Requests -
a) List the names of every function defined in the code of the forum post on writing binary data to a file.
b) Quote from the forum post on writing binary data to a file the part that opens with the words containing "This pattern repeats" and closes with "and Windows 11.".
c) On which Julia version and operating system were the tests in the forum post on writing binary data to a file run?

Provided text -
I am creating a function to write binary data (a data array) to a file.
First, I have just reversed the reading function (which reads data almost one byte at a time) and performed a sequential write, but noticed it took a surprisingly long time to finish.
Then I tried bulk writing the whole array in one call.
This made it orders of magnitude faster. However for larger files (>100MB) it also experienced a slowdown.
So in the third iteration it experimented with batch write of different sizes.
The results of benchmarking are below:
You can see that above 100MB, the batch approach seems to be better by almost a magnitude.
This pattern repeats on different types of drives. And it doesn’t seem to me it could be simply an effect of caching on a drive.
I assume that difference between sequential and bulk stems from the overhead of write function calls, but I was wondering if this batch speed up is something typical for Julia / computers in general or if I am doing it not in an optimal way.
Maybe someone here has any ideas, suggestions?
Tests were done on Julia 1.7.2 and Windows 11.
The code for MWE is below:
using BenchmarkTools
function write_seq(array)
fid = open("./test.dat", "w")
for i in array
write(fid, i)
end
close(fid)
end
function write_bulk(array)
fid = open("./test2.dat", "w")
write(fid, array)
close(fid)
end
function write_bulk_batch(array, batch)
fid = open("./test3.dat", "w")
iter = Int(length(array) / batch)
for i=1:iter
write(fid, array[1+batch*(iter-1):batch*iter])
end
close(fid)
end
sizes = [
1_000,
10_000,
100_000,
1_000_000
]
batches = [
1_000,
10_000,
100_000
]
seq = []
bulk = []
bulkb = [[],[],[]]
for asize in sizes
array = rand(UInt8, asize)
s = @benchmark write_seq($array) seconds=10
push!(seq, median(s).time)
b = @benchmark write_bulk($array) seconds=10
push!(bulk, median(b).time)
for (i, batch) in enumerate(batches)
if batch >= asize
push!(bulkb[i], 0)
else
bb = @benchmark write_bulk_batch($array, $batch) seconds=10
push!(bulkb[i], median(bb).time)
end
end
end

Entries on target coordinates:
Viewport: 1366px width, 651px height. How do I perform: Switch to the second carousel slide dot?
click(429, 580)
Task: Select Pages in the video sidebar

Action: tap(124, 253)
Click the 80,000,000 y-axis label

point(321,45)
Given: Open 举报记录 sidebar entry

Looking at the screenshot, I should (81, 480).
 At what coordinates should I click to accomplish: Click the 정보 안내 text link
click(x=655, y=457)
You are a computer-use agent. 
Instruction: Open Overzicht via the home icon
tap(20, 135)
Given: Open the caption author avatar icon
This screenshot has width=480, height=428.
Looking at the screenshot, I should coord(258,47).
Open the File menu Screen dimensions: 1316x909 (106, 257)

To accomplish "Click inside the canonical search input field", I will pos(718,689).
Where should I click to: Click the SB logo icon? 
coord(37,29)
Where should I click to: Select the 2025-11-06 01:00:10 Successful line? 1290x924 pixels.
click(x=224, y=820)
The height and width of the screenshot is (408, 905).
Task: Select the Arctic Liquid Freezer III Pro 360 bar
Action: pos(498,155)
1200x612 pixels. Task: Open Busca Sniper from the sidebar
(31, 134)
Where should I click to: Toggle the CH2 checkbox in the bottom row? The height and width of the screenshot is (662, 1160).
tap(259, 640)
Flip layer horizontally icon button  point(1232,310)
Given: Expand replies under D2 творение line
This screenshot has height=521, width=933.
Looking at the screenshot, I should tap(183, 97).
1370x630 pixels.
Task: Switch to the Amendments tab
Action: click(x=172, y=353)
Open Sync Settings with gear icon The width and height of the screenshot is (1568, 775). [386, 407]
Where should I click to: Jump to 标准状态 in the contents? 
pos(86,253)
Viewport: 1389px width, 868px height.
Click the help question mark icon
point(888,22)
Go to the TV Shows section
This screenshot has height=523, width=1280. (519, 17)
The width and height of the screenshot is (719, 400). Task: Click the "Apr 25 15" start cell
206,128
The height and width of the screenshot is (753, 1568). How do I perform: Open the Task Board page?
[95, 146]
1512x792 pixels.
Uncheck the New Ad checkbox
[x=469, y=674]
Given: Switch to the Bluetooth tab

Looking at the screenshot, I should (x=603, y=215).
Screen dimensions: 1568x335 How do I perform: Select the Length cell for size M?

Exercise results -
a) write_seq, write_bulk, write_bulk_batch

b)
This pattern repeats on different types of drives. And it doesn’t seem to me it could be simply an effect of caching on a drive.
I assume that difference between sequential and bulk stems from the overhead of write function calls, but I was wondering if this batch speed up is something typical for Julia / computers in general or if I am doing it not in an optimal way.
Maybe someone here has any ideas, suggestions?
Tests were done on Julia 1.7.2 and Windows 11.

c) Julia 1.7.2 on Windows 11.